[SOURCE EXTRACT — start]

Bug 350208 – Unnecessary character reference generation when encoding is specified in the contents only

After an evaluation, GNOME has moved from Bugzilla to GitLab. Learn more about GitLab.
No new issues can be reported in GNOME Bugzilla anymore.
To report an issue in a GNOME project, go to GNOME GitLab.
Do not go to GNOME Gitlab for: Bluefish, Doxygen, GnuCash, GStreamer, java-gnome, LDTP, NetworkManager, Tomboy.

Bug 350208 - Unnecessary character reference generation when encoding is specified in the contents only


Summary:	Unnecessary character reference generation when encoding is specified in the ...


Status:	RESOLVED WONTFIX

Product:	libxml2
Classification:	Platform
Component:	general
Version:	2.6.x
Hardware:	Other Linux

Importance:	Normal minor
Target Milestone:	---
Assigned To:	Daniel Veillard
QA Contact:	libxml QA maintainers

URL:
Whiteboard:

Depends on:
Blocks:

Reported:	2006-08-07 00:08 UTC by Vincent Lefevre
Modified:	2006-10-20 15:49 UTC

See Also:
GNOME target:	---
GNOME version:	---

Description Vincent Lefevre 2006-08-07 00:08:39 UTC

Consider the following XML file encoded in UTF-8:

<?xml version="1.0"?>
<root>abcdéè</root>

When running xmllint (with no options) on this file, I get:

<?xml version="1.0"?>
<root>abcd&#xE9;&#xE8;</root>

instead of getting the same file (using the UTF-8 encoding).

[SOURCE EXTRACT — finish]

- PROBLEMS AND TASKS -
1/ Answer these questions from the bug report:
(a) Which product is the bug filed against?
(b) To whom is the bug assigned?
(c) What line does xmllint output for the root element?
2/ For each statement, say yes or no to whether the bug report agrees, and quote the words that decide it:
(a) Daniel Veillard reported the bug.
(b) The bug was closed without a fix.
(c) xmllint was run on the file with extra options.

[DATASET ENTRIES — start]

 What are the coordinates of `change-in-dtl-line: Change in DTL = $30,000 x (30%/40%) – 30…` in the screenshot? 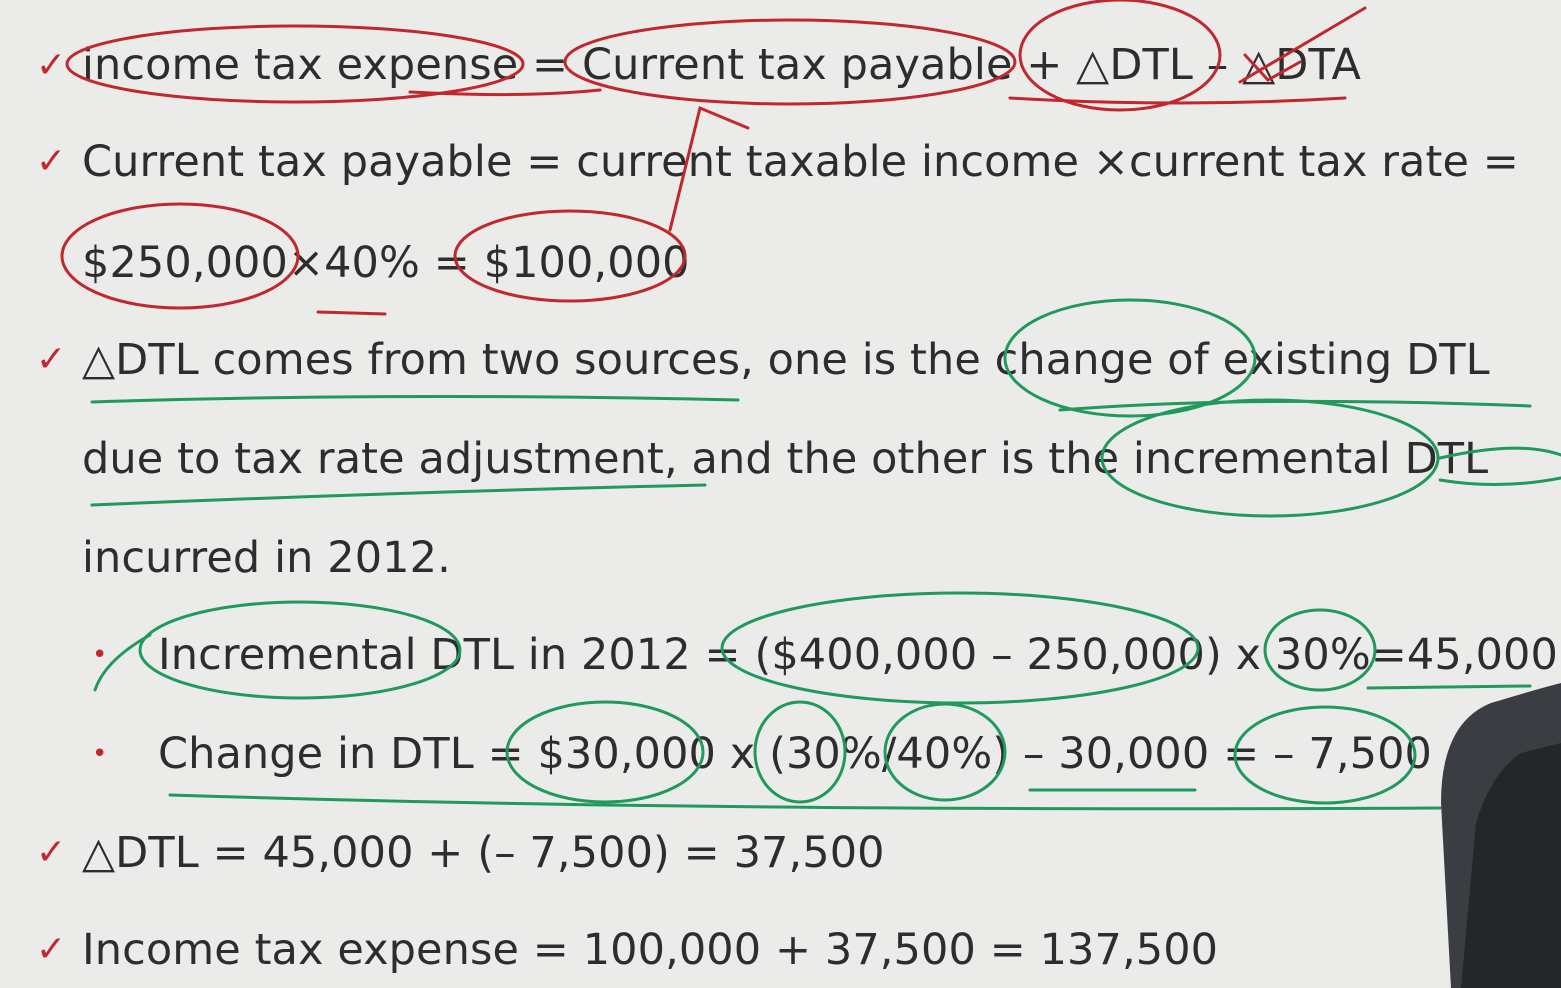 It's located at (795, 754).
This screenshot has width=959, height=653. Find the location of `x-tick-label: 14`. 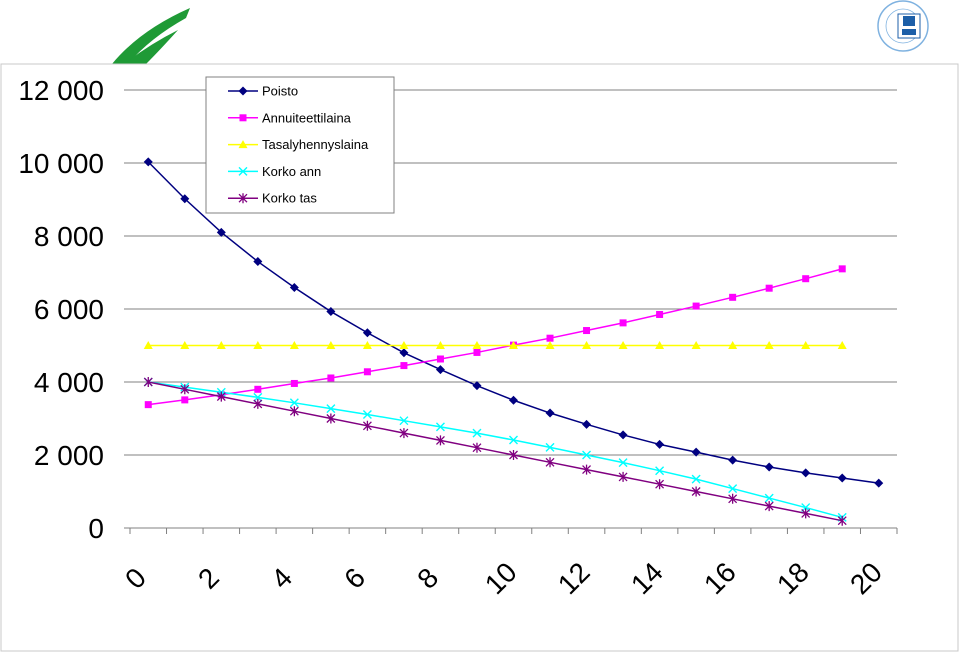

x-tick-label: 14 is located at coordinates (647, 578).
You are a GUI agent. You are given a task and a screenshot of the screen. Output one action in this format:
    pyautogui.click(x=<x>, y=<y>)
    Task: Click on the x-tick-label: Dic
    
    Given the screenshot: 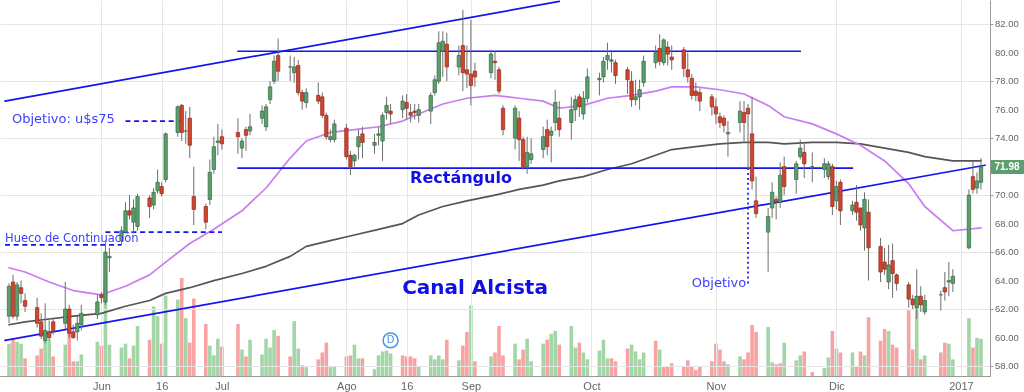 What is the action you would take?
    pyautogui.click(x=837, y=386)
    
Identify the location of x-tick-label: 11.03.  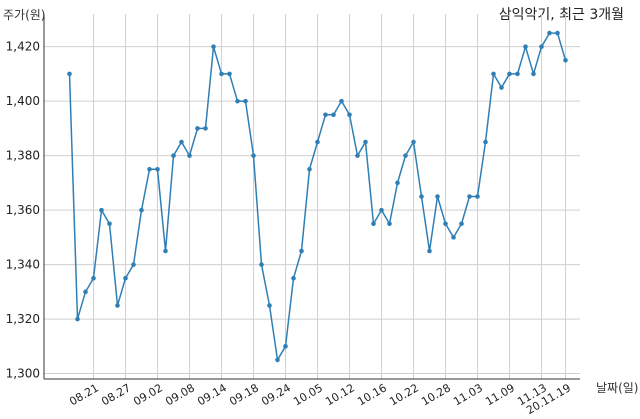
(468, 394).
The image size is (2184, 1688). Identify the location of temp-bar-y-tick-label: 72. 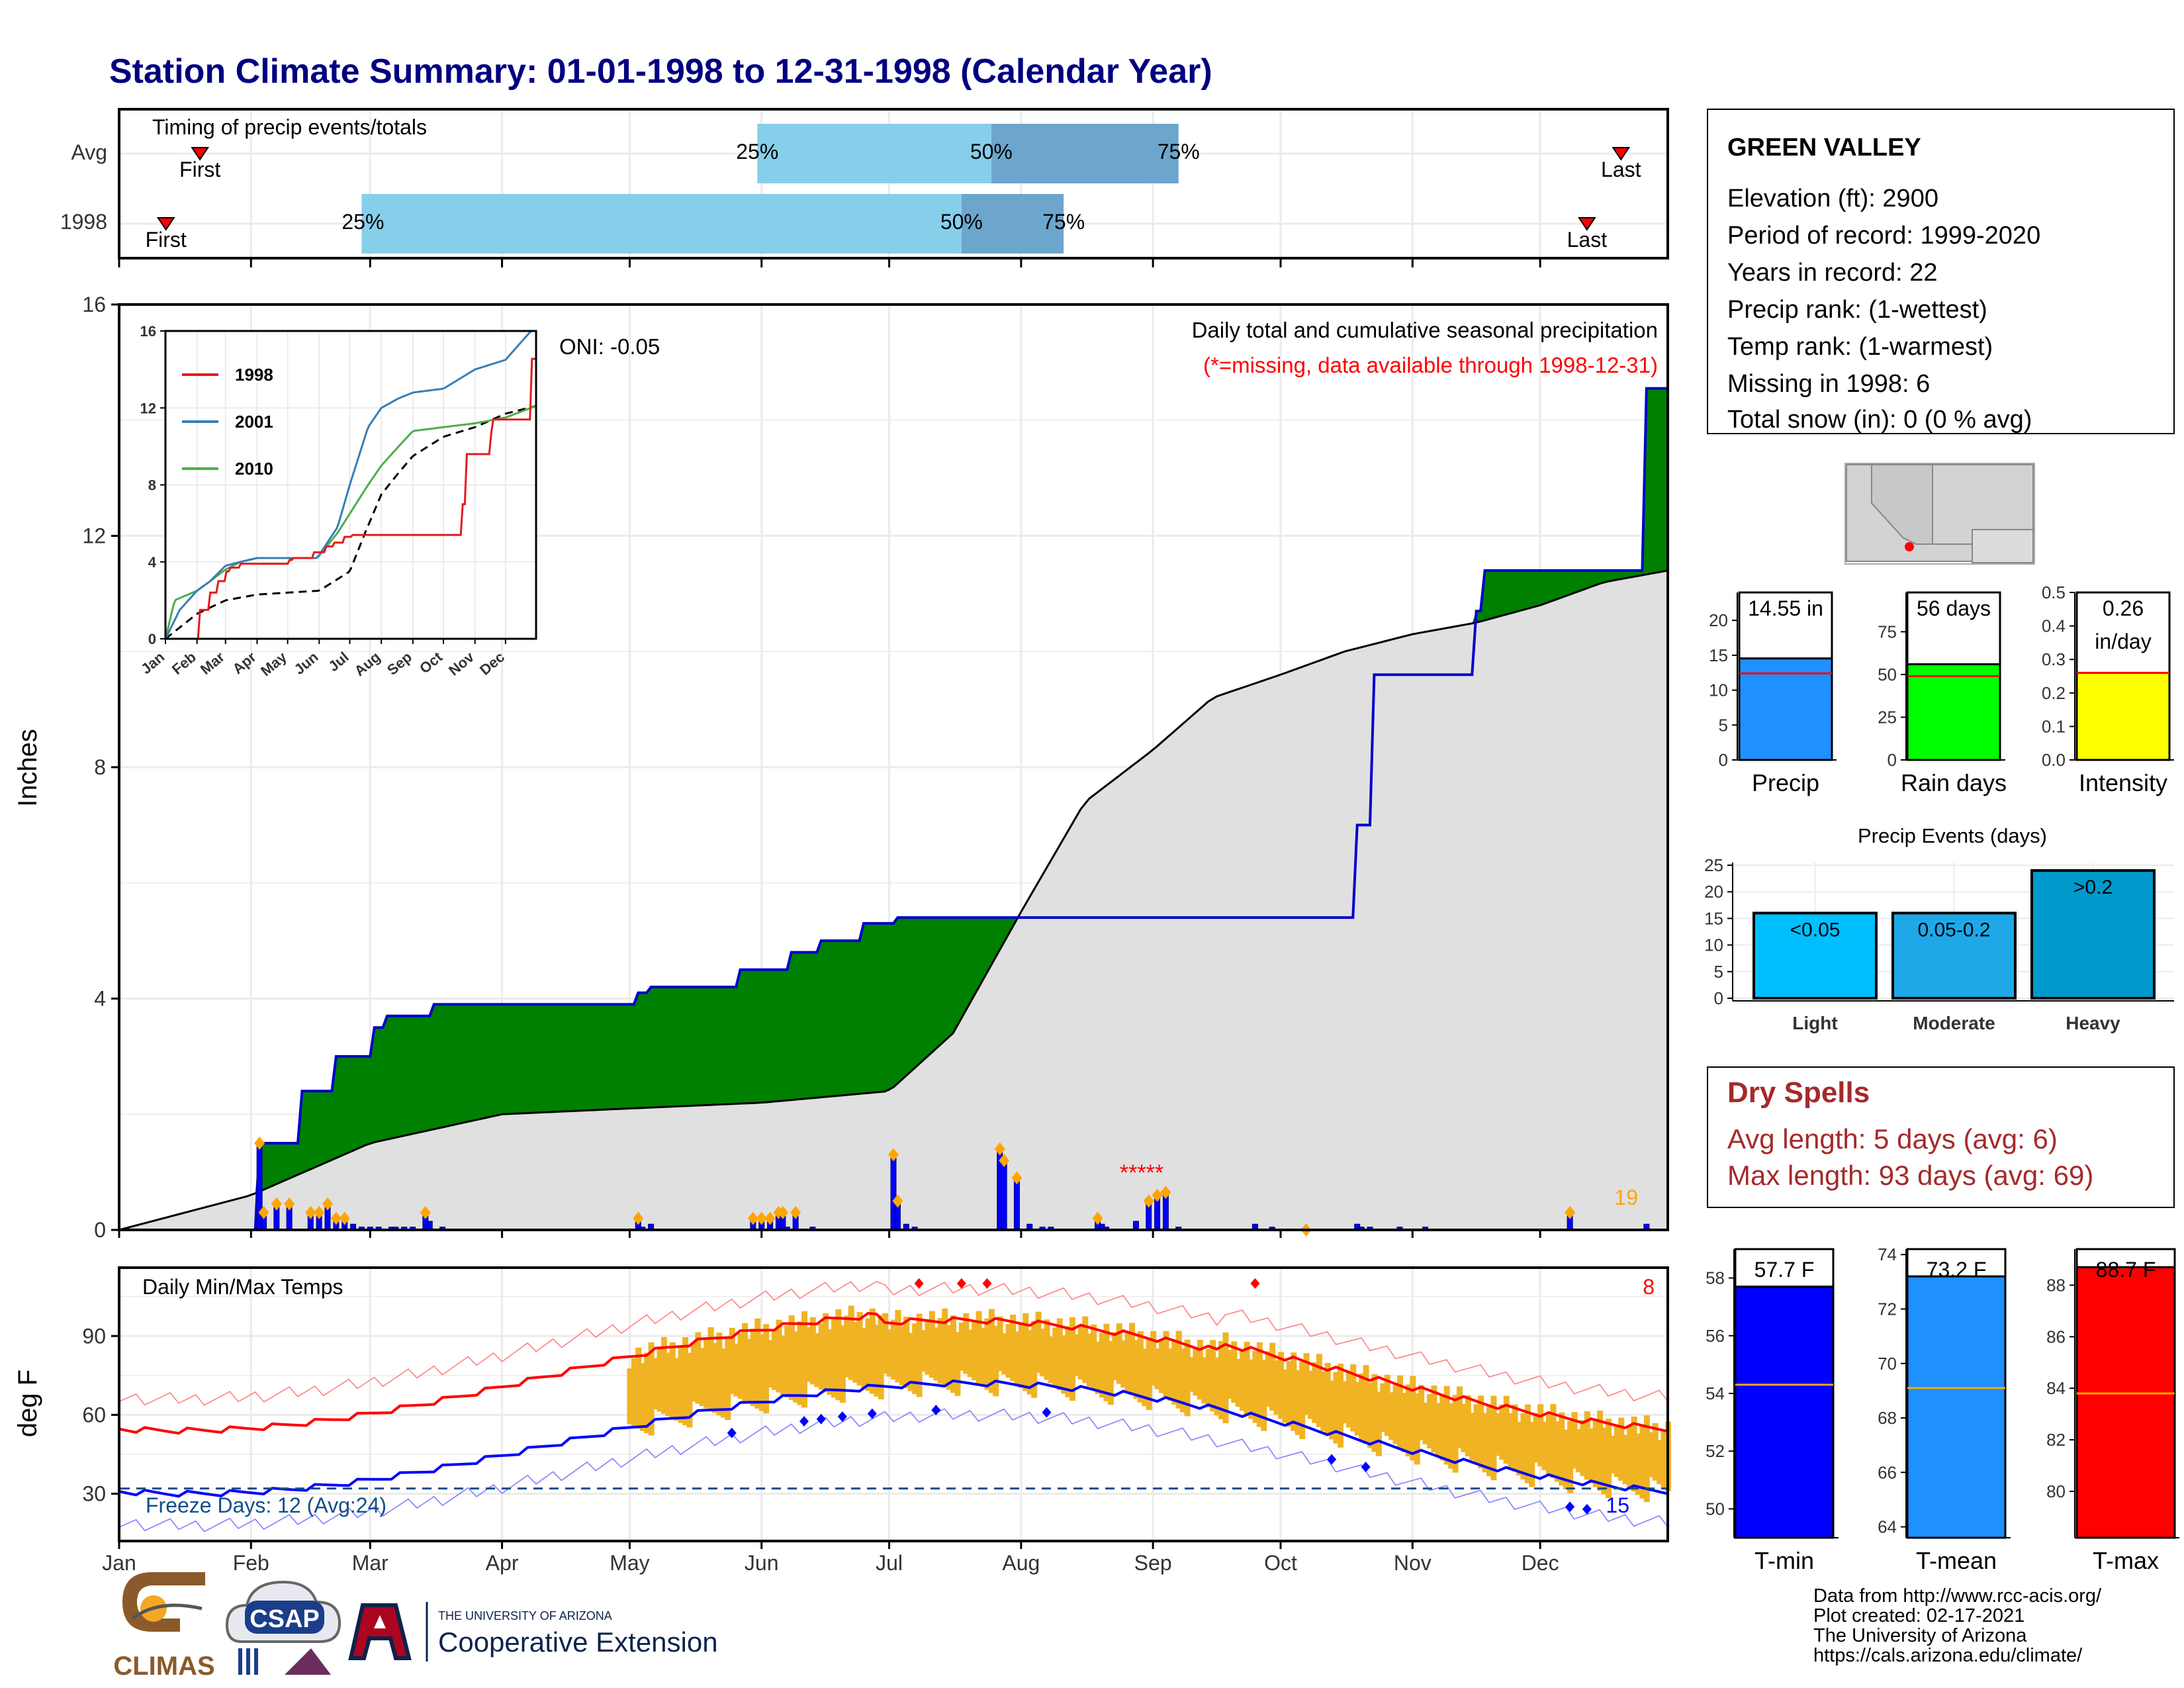
(1888, 1309).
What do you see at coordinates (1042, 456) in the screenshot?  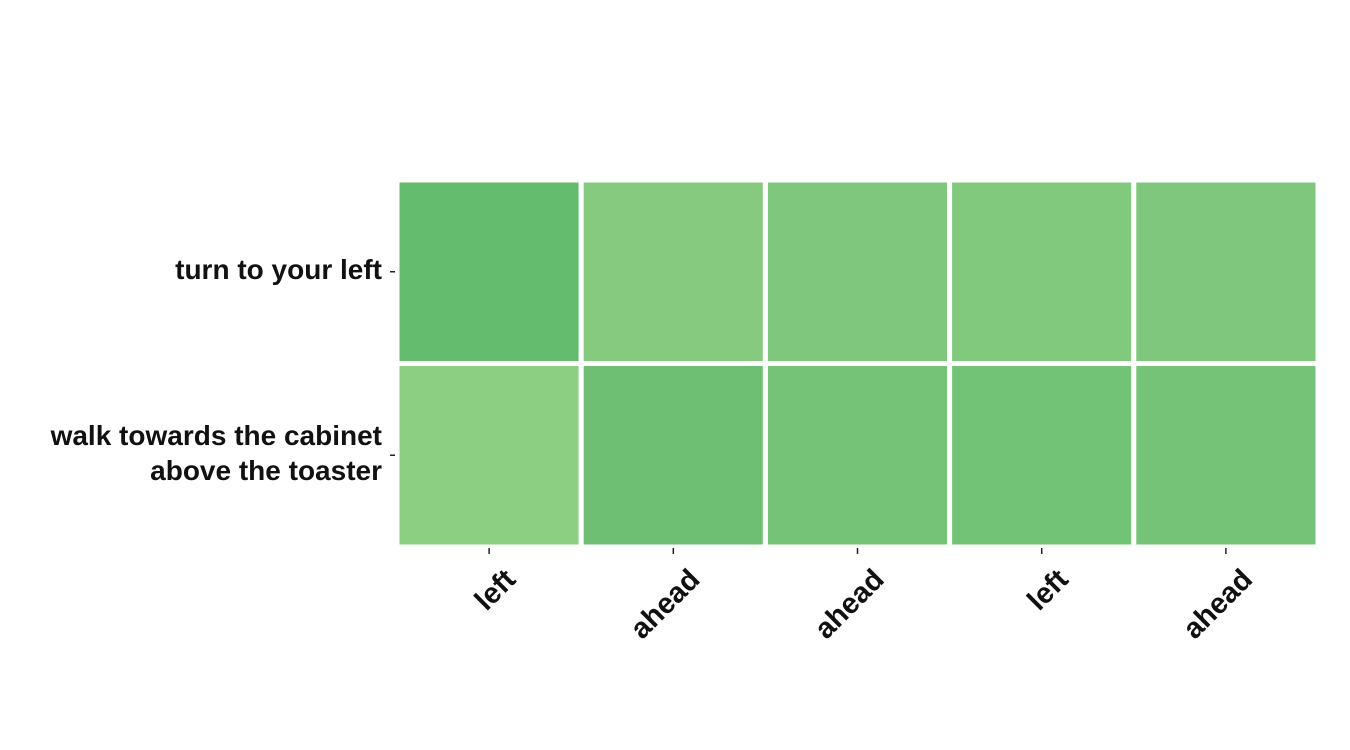 I see `heatmap-cell-r1-c3` at bounding box center [1042, 456].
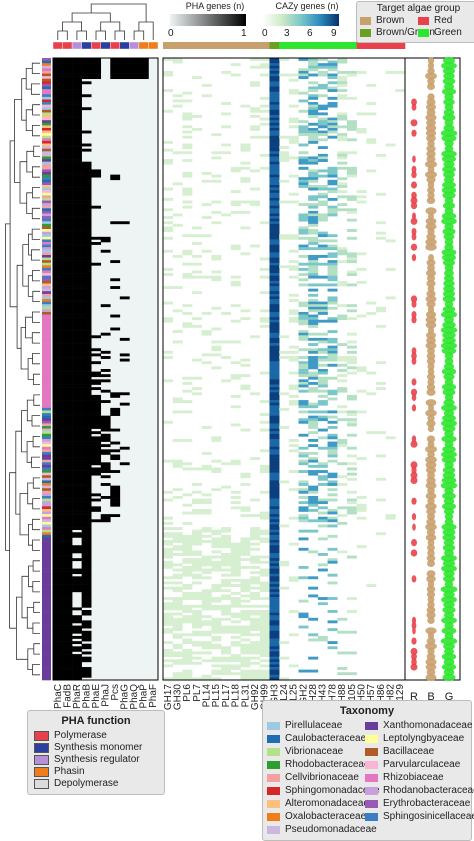  What do you see at coordinates (332, 790) in the screenshot?
I see `legend-label: Sphingomonadaceae` at bounding box center [332, 790].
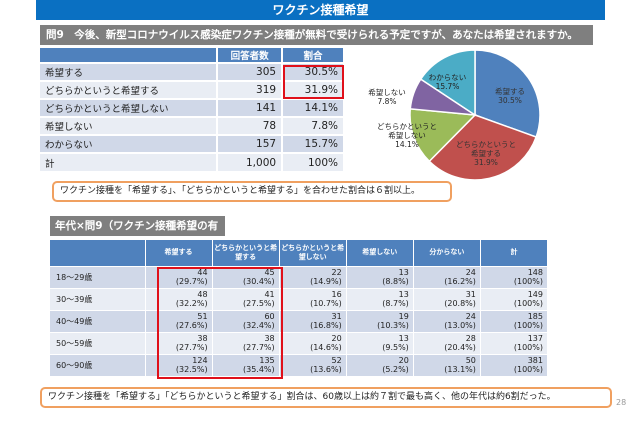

[DATASET ENTRIES — finish]

- ANSWER LIST -
1/
(a) libxml2
(b) Daniel Veillard
(c) <root>abcd&#xE9;&#xE8;</root>

2/
(a) No: "Reported:	2006-08-07 00:08 UTC by Vincent Lefevre"
(b) Yes: "RESOLVED WONTFIX"
(c) No: "When running xmllint (with no options) on this file"